Instructions for the task
Pictures excluded, please transcribe exactly the lines from the one with "The image size is (1252, 815)." through the end of the records below, and nothing more.

Task inputs
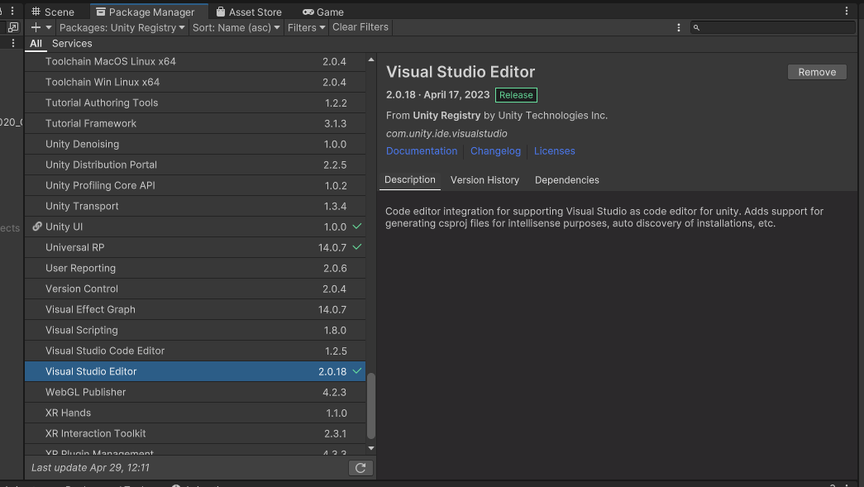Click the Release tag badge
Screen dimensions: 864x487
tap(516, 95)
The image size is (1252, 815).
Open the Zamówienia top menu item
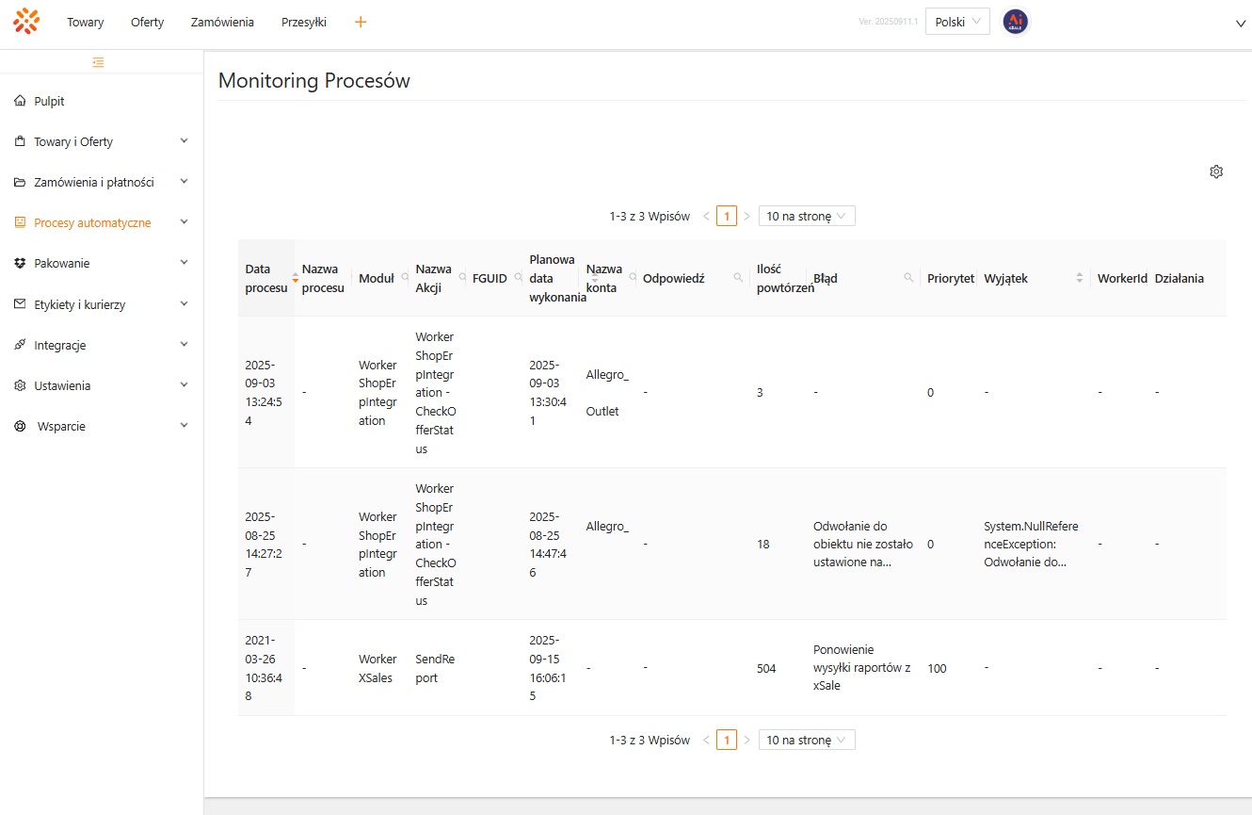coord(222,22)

Expected answer
The image size is (1252, 815).
Open the Zamówienia top menu item
coord(222,22)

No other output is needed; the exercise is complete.